* [Task requirements]
Transcribe the listing line for line, starting at the line that contains "Task: Click the clock icon in the status bar" and continuing through the end of the listing. Leave out the pictures.

Records in a dataset:
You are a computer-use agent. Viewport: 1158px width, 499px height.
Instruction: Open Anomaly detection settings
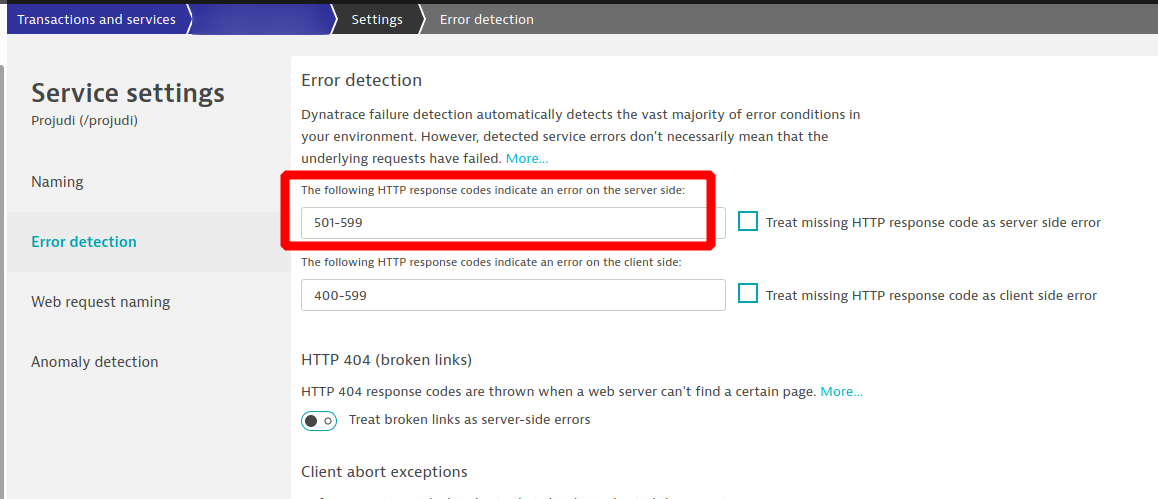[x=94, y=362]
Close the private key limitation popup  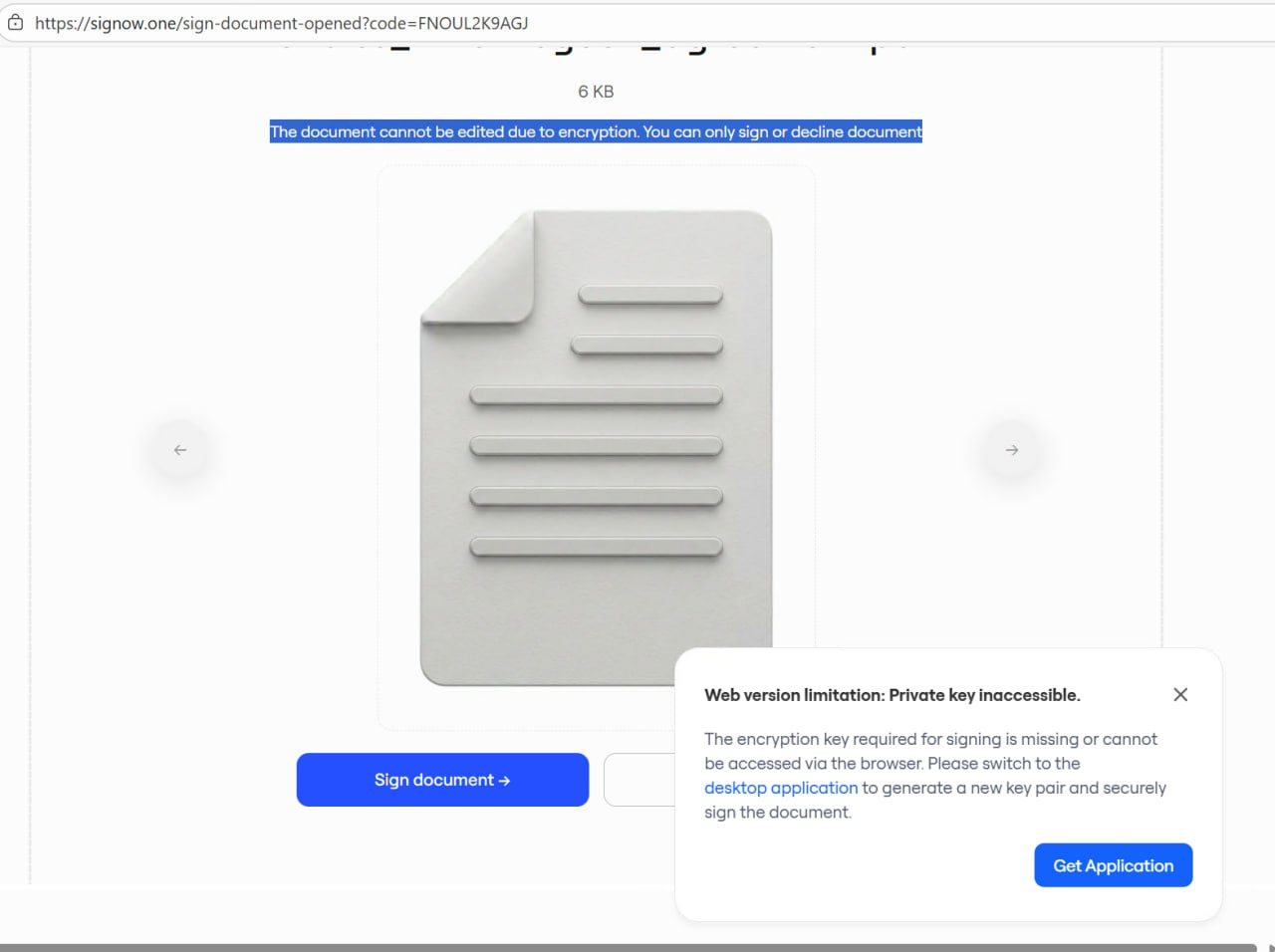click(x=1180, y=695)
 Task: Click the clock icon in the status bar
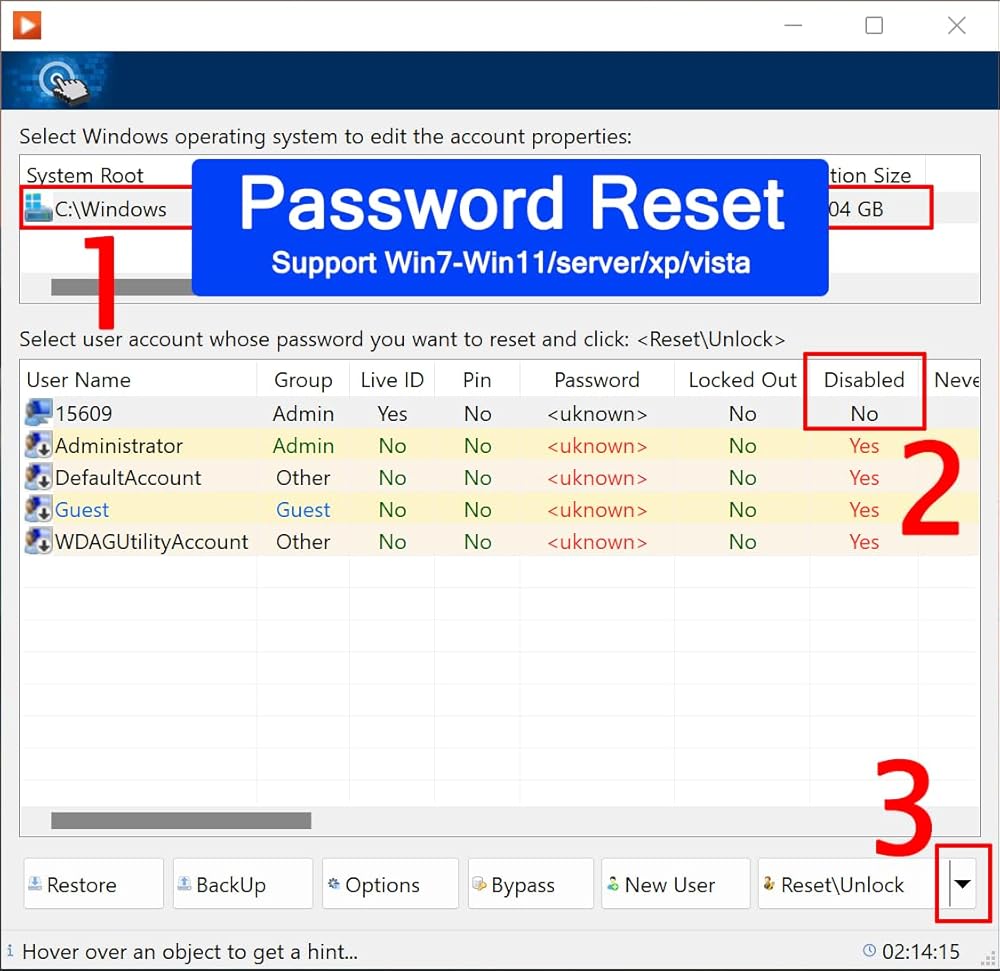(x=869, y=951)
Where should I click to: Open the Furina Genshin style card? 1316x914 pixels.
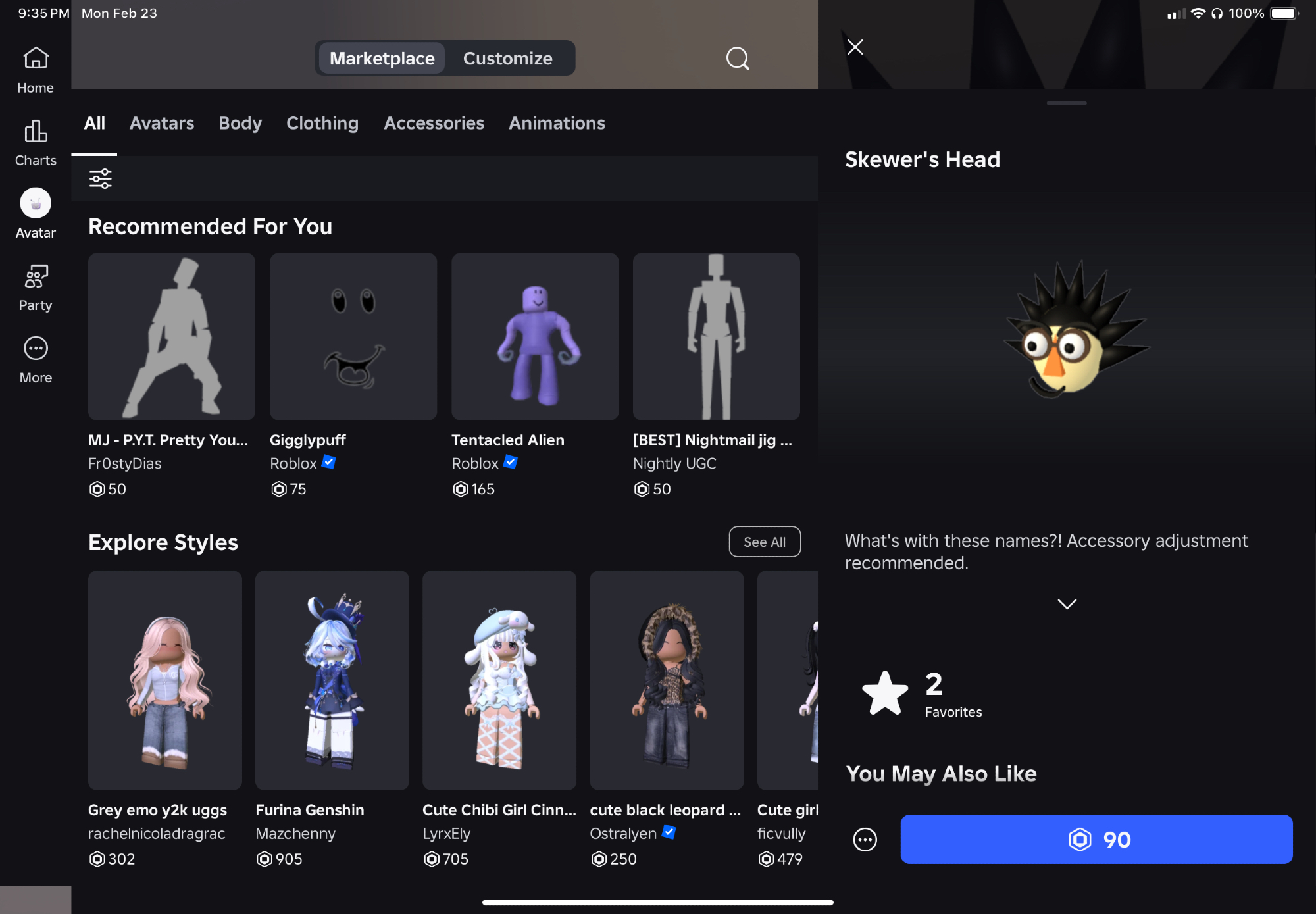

* [Result for this task]
 Task: Click the clock icon in the status bar
(x=869, y=951)
Where should I click to: Open the Furina Genshin style card? 1316x914 pixels.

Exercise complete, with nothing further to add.